Slower growth in the US would have repercussions for Thailand’s exports, as the US is one of Thailand’s largest export markets. Thailand’s exports to the US last year grew 13.4 percent year on year in dollar terms.
Impact of the war in Ukraine
February 24 will mark the first anniversary of Russia’s invasion of Ukraine. The war has severely affected the commodity markets, sending oil, natural gas and food prices soaring worldwide.
The impact of high energy prices has severely impacted Thailand, as the country depends heavily on energy imports. The government has subsidized diesel and cooking gas or liquefied petroleum gas, which has led to the state Oil Fuel Fund deficit bulging at 108.6 billion baht as of February 12.

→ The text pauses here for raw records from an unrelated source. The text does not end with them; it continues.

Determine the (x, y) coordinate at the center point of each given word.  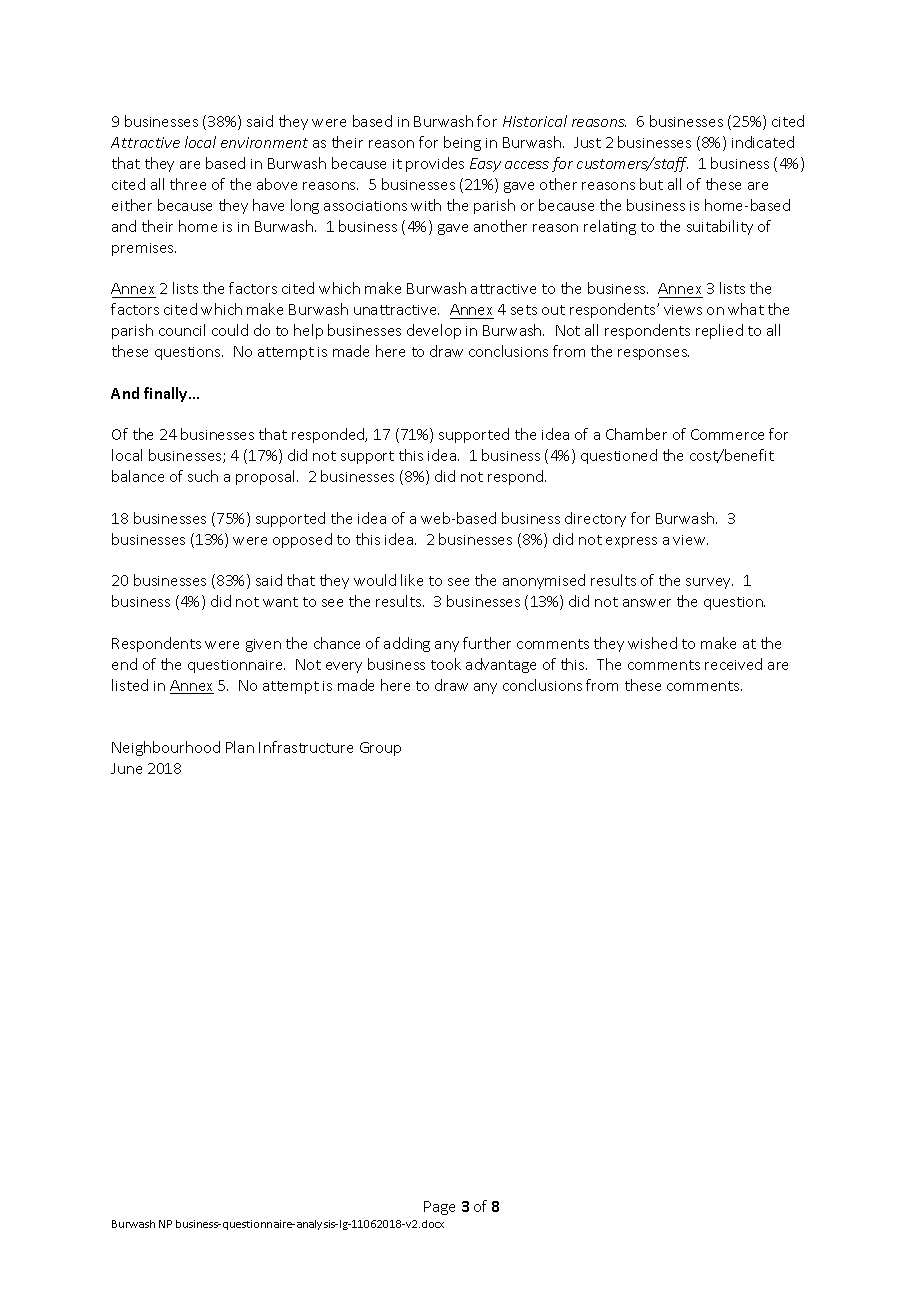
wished (652, 643)
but (651, 184)
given (263, 645)
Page (439, 1208)
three (188, 184)
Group (380, 749)
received (733, 664)
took (446, 664)
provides (435, 164)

Rising prices have also weighed down on consumer spending, as their incomes are not keeping pace with inflation. The NESDC predicted that private consumption would expand only 3.2 percent this year, almost half of last year’s 6.3 percent.
Impact on consumers, SMEs
The state think-tank has warned about the plight of small and medium-sized enterprises (SMEs), which are still struggling to survive after already being hit hard from the pandemic fallout and slower economic growth.
The Bank of Thailand is expected to further increase its policy rate, following up on the rate hike to 1.5 percent in January, the fourth consecutive rate hike since August last year.
A high rate will make life difficult for lower-income groups, as they are already saddled with high debt. Thailand’s household debt remains high at 14.9 trillion as of Q3/2022, accounting for 87 percent of GDP.